* **Challenge**: Copy the stretch of material from its very start through the line containing "Click the Statue", reproducing each line without any change.

* **Information supplied**:

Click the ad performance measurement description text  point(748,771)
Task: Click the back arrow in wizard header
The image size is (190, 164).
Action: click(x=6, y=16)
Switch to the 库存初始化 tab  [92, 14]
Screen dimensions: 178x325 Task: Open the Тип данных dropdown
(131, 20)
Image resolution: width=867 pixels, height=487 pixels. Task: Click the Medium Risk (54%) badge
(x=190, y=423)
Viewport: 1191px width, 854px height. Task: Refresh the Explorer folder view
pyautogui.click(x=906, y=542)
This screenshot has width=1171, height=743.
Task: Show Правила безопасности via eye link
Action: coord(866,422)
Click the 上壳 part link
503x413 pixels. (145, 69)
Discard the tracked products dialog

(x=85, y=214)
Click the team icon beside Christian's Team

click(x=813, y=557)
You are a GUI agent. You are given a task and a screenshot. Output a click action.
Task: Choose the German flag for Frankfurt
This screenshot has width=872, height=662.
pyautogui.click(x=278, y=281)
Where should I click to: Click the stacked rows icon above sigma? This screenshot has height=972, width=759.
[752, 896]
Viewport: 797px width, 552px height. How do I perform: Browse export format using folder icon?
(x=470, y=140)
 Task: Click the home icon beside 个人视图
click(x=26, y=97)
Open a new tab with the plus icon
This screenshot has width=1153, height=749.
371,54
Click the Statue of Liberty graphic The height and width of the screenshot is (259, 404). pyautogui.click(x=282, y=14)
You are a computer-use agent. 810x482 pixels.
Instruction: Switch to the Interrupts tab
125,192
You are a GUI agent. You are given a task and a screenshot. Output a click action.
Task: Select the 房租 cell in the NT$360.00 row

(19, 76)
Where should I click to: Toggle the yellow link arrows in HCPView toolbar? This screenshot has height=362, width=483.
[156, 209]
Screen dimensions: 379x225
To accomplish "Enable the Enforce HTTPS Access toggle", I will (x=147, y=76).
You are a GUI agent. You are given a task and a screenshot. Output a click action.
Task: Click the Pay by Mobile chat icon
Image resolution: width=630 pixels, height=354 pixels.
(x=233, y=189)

* **Result of the task**:
Click the ad performance measurement description text  point(748,771)
Task: Click the back arrow in wizard header
The image size is (190, 164).
Action: click(x=6, y=16)
Switch to the 库存初始化 tab  [92, 14]
Screen dimensions: 178x325 Task: Open the Тип данных dropdown
(131, 20)
Image resolution: width=867 pixels, height=487 pixels. Task: Click the Medium Risk (54%) badge
(x=190, y=423)
Viewport: 1191px width, 854px height. Task: Refresh the Explorer folder view
pyautogui.click(x=906, y=542)
This screenshot has width=1171, height=743.
Task: Show Правила безопасности via eye link
Action: coord(866,422)
Click the 上壳 part link
503x413 pixels. (145, 69)
Discard the tracked products dialog

(x=85, y=214)
Click the team icon beside Christian's Team

click(x=813, y=557)
You are a GUI agent. You are given a task and a screenshot. Output a click action.
Task: Choose the German flag for Frankfurt
This screenshot has width=872, height=662.
pyautogui.click(x=278, y=281)
Where should I click to: Click the stacked rows icon above sigma? This screenshot has height=972, width=759.
[752, 896]
Viewport: 797px width, 552px height. How do I perform: Browse export format using folder icon?
(x=470, y=140)
 Task: Click the home icon beside 个人视图
click(x=26, y=97)
Open a new tab with the plus icon
This screenshot has width=1153, height=749.
371,54
Click the Statue of Liberty graphic The height and width of the screenshot is (259, 404). pyautogui.click(x=282, y=14)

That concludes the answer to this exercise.